> _ABOUT THIS TASK_
Nothing in the records should be left out; transcribe them exactly.
*** Begin section ***
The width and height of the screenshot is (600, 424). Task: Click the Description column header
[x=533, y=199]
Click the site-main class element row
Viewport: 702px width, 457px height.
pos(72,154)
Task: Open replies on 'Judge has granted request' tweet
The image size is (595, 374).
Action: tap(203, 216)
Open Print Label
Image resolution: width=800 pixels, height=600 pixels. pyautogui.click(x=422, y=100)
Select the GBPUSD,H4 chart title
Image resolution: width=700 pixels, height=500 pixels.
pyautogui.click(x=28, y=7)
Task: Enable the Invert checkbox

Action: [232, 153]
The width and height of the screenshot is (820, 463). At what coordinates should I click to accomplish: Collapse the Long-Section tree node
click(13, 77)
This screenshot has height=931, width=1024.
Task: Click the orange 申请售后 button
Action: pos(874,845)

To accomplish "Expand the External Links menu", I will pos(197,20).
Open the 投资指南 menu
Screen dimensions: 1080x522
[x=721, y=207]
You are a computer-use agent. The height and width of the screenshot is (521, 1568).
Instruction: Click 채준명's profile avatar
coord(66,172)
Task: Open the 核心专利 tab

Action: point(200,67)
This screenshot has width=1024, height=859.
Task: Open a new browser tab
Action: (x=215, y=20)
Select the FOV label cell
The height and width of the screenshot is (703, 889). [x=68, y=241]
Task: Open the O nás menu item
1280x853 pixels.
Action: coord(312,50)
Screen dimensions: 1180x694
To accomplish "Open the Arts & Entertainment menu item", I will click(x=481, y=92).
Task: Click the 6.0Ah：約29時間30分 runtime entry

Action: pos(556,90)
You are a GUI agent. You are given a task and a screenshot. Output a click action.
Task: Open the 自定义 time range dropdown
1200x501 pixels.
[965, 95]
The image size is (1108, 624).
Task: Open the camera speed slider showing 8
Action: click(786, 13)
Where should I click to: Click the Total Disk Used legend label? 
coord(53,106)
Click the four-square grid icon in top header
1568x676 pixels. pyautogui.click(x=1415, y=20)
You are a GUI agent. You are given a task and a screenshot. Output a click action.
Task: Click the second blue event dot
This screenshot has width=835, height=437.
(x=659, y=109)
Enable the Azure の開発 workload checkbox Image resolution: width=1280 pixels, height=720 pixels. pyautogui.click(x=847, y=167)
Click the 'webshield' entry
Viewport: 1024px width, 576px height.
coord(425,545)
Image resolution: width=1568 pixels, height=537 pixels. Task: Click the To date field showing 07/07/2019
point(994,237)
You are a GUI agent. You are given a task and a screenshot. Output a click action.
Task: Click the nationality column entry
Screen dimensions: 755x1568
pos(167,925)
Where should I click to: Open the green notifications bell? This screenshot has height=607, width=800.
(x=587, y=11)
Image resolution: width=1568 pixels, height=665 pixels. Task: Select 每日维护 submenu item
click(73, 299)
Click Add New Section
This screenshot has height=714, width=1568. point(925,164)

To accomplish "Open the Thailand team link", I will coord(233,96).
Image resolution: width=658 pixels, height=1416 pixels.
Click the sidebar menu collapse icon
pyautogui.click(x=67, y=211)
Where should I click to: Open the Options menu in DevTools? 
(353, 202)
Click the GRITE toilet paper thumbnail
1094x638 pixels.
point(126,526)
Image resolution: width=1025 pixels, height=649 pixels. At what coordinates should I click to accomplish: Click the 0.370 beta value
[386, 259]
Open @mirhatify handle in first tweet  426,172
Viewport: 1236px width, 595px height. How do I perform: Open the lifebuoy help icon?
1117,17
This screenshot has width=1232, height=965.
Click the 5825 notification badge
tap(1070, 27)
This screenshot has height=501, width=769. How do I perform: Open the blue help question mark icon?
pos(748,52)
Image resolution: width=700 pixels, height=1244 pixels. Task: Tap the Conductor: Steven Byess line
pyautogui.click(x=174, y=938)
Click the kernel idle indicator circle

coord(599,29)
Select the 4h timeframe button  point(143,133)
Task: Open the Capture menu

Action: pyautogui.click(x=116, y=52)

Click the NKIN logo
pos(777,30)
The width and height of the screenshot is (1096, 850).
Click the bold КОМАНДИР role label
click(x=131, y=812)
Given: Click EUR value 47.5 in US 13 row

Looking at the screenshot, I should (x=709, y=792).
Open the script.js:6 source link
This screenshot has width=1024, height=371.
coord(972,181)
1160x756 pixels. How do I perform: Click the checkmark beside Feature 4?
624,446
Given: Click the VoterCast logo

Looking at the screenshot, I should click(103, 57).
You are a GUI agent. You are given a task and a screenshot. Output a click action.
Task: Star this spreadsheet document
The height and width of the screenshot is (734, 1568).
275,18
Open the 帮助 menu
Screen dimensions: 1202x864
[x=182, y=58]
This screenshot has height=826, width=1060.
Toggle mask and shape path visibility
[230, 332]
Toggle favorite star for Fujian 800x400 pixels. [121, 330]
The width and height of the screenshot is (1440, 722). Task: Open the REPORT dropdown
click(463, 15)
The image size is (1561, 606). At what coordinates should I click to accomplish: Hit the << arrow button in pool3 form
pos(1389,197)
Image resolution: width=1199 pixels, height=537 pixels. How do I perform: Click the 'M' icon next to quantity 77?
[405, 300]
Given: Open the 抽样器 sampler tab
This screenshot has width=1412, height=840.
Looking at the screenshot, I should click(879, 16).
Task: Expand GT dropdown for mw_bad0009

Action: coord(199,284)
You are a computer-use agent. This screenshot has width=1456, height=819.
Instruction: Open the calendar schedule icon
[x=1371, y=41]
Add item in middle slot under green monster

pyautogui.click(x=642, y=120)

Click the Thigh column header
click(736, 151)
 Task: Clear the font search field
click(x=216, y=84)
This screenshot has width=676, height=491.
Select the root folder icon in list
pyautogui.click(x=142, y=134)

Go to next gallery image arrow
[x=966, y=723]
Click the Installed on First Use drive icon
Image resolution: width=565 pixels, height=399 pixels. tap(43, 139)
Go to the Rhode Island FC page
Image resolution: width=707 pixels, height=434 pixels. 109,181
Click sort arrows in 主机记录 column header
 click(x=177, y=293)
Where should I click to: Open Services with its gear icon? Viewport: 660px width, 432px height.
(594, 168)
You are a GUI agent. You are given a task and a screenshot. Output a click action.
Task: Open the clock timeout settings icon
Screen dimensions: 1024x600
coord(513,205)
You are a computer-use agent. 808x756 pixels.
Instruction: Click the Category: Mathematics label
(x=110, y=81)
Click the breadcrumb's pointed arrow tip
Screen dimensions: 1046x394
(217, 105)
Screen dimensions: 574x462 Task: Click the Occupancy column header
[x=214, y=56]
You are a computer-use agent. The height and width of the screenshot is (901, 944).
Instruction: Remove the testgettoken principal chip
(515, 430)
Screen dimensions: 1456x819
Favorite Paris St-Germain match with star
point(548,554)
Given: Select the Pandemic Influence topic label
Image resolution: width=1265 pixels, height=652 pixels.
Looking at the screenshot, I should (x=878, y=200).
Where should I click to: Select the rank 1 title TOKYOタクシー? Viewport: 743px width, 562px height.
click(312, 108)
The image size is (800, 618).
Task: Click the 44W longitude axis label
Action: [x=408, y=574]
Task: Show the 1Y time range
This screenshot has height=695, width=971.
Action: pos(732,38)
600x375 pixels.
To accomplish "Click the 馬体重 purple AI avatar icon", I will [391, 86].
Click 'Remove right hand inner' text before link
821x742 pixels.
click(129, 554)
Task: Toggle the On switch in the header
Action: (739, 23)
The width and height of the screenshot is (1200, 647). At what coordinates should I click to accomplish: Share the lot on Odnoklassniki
*** End section ***
> _ANSWER BOX_
The width and height of the screenshot is (600, 424). Task: Click the Description column header
[x=533, y=199]
Click the site-main class element row
Viewport: 702px width, 457px height.
pos(72,154)
Task: Open replies on 'Judge has granted request' tweet
The image size is (595, 374).
Action: tap(203, 216)
Open Print Label
Image resolution: width=800 pixels, height=600 pixels. pyautogui.click(x=422, y=100)
Select the GBPUSD,H4 chart title
Image resolution: width=700 pixels, height=500 pixels.
pyautogui.click(x=28, y=7)
Task: Enable the Invert checkbox

Action: [232, 153]
The width and height of the screenshot is (820, 463). At what coordinates should I click to accomplish: Collapse the Long-Section tree node
click(13, 77)
This screenshot has height=931, width=1024.
Task: Click the orange 申请售后 button
Action: pos(874,845)

To accomplish "Expand the External Links menu", I will pos(197,20).
Open the 投资指南 menu
Screen dimensions: 1080x522
[x=721, y=207]
You are a computer-use agent. The height and width of the screenshot is (521, 1568).
Instruction: Click 채준명's profile avatar
coord(66,172)
Task: Open the 核心专利 tab

Action: point(200,67)
This screenshot has width=1024, height=859.
Task: Open a new browser tab
Action: (x=215, y=20)
Select the FOV label cell
The height and width of the screenshot is (703, 889). [x=68, y=241]
Task: Open the O nás menu item
1280x853 pixels.
Action: coord(312,50)
Screen dimensions: 1180x694
To accomplish "Open the Arts & Entertainment menu item", I will click(x=481, y=92).
Task: Click the 6.0Ah：約29時間30分 runtime entry

Action: pos(556,90)
You are a GUI agent. You are given a task and a screenshot. Output a click action.
Task: Open the 自定义 time range dropdown
1200x501 pixels.
[965, 95]
The image size is (1108, 624).
Task: Open the camera speed slider showing 8
Action: click(786, 13)
Where should I click to: Click the Total Disk Used legend label? 
coord(53,106)
Click the four-square grid icon in top header
1568x676 pixels. pyautogui.click(x=1415, y=20)
You are a GUI agent. You are given a task and a screenshot. Output a click action.
Task: Click the second blue event dot
This screenshot has width=835, height=437.
(x=659, y=109)
Enable the Azure の開発 workload checkbox Image resolution: width=1280 pixels, height=720 pixels. pyautogui.click(x=847, y=167)
Click the 'webshield' entry
Viewport: 1024px width, 576px height.
coord(425,545)
Image resolution: width=1568 pixels, height=537 pixels. Task: Click the To date field showing 07/07/2019
point(994,237)
You are a GUI agent. You are given a task and a screenshot. Output a click action.
Task: Click the nationality column entry
Screen dimensions: 755x1568
pos(167,925)
Where should I click to: Open the green notifications bell? This screenshot has height=607, width=800.
(x=587, y=11)
Image resolution: width=1568 pixels, height=665 pixels. Task: Select 每日维护 submenu item
click(73, 299)
Click Add New Section
This screenshot has height=714, width=1568. point(925,164)

To accomplish "Open the Thailand team link", I will coord(233,96).
Image resolution: width=658 pixels, height=1416 pixels.
Click the sidebar menu collapse icon
pyautogui.click(x=67, y=211)
Where should I click to: Open the Options menu in DevTools? 
(353, 202)
Click the GRITE toilet paper thumbnail
1094x638 pixels.
point(126,526)
Image resolution: width=1025 pixels, height=649 pixels. At what coordinates should I click to accomplish: Click the 0.370 beta value
[386, 259]
Open @mirhatify handle in first tweet  426,172
Viewport: 1236px width, 595px height. How do I perform: Open the lifebuoy help icon?
1117,17
This screenshot has width=1232, height=965.
Click the 5825 notification badge
tap(1070, 27)
This screenshot has height=501, width=769. How do I perform: Open the blue help question mark icon?
pos(748,52)
Image resolution: width=700 pixels, height=1244 pixels. Task: Tap the Conductor: Steven Byess line
pyautogui.click(x=174, y=938)
Click the kernel idle indicator circle

coord(599,29)
Select the 4h timeframe button  point(143,133)
Task: Open the Capture menu

Action: pyautogui.click(x=116, y=52)

Click the NKIN logo
pos(777,30)
The width and height of the screenshot is (1096, 850).
Click the bold КОМАНДИР role label
click(x=131, y=812)
Given: Click EUR value 47.5 in US 13 row

Looking at the screenshot, I should (x=709, y=792).
Open the script.js:6 source link
This screenshot has width=1024, height=371.
coord(972,181)
1160x756 pixels. How do I perform: Click the checkmark beside Feature 4?
624,446
Given: Click the VoterCast logo

Looking at the screenshot, I should click(103, 57).
You are a GUI agent. You are given a task and a screenshot. Output a click action.
Task: Star this spreadsheet document
The height and width of the screenshot is (734, 1568).
275,18
Open the 帮助 menu
Screen dimensions: 1202x864
[x=182, y=58]
This screenshot has height=826, width=1060.
Toggle mask and shape path visibility
[230, 332]
Toggle favorite star for Fujian 800x400 pixels. [121, 330]
The width and height of the screenshot is (1440, 722). Task: Open the REPORT dropdown
click(463, 15)
The image size is (1561, 606). At what coordinates should I click to accomplish: Hit the << arrow button in pool3 form
pos(1389,197)
Image resolution: width=1199 pixels, height=537 pixels. How do I perform: Click the 'M' icon next to quantity 77?
[405, 300]
Given: Open the 抽样器 sampler tab
This screenshot has width=1412, height=840.
Looking at the screenshot, I should click(879, 16).
Task: Expand GT dropdown for mw_bad0009

Action: coord(199,284)
You are a computer-use agent. This screenshot has width=1456, height=819.
Instruction: Open the calendar schedule icon
[x=1371, y=41]
Add item in middle slot under green monster

pyautogui.click(x=642, y=120)

Click the Thigh column header
click(736, 151)
 Task: Clear the font search field
click(x=216, y=84)
This screenshot has width=676, height=491.
Select the root folder icon in list
pyautogui.click(x=142, y=134)

Go to next gallery image arrow
[x=966, y=723]
Click the Installed on First Use drive icon
Image resolution: width=565 pixels, height=399 pixels. tap(43, 139)
Go to the Rhode Island FC page
Image resolution: width=707 pixels, height=434 pixels. 109,181
Click sort arrows in 主机记录 column header
 click(x=177, y=293)
Where should I click to: Open Services with its gear icon? Viewport: 660px width, 432px height.
(594, 168)
You are a GUI agent. You are given a task and a screenshot. Output a click action.
Task: Open the clock timeout settings icon
Screen dimensions: 1024x600
coord(513,205)
You are a computer-use agent. 808x756 pixels.
Instruction: Click the Category: Mathematics label
(x=110, y=81)
Click the breadcrumb's pointed arrow tip
Screen dimensions: 1046x394
(217, 105)
Screen dimensions: 574x462 Task: Click the Occupancy column header
[x=214, y=56]
You are a computer-use agent. The height and width of the screenshot is (901, 944).
Instruction: Remove the testgettoken principal chip
(515, 430)
Screen dimensions: 1456x819
Favorite Paris St-Germain match with star
point(548,554)
Given: Select the Pandemic Influence topic label
Image resolution: width=1265 pixels, height=652 pixels.
Looking at the screenshot, I should (x=878, y=200).
Where should I click to: Select the rank 1 title TOKYOタクシー? Viewport: 743px width, 562px height.
click(312, 108)
The image size is (800, 618).
Task: Click the 44W longitude axis label
Action: [x=408, y=574]
Task: Show the 1Y time range
This screenshot has height=695, width=971.
Action: pos(732,38)
600x375 pixels.
To accomplish "Click the 馬体重 purple AI avatar icon", I will [391, 86].
Click 'Remove right hand inner' text before link
821x742 pixels.
click(129, 554)
Task: Toggle the On switch in the header
Action: (739, 23)
The width and height of the screenshot is (1200, 647). At what coordinates should I click to accomplish: Share the lot on Odnoklassniki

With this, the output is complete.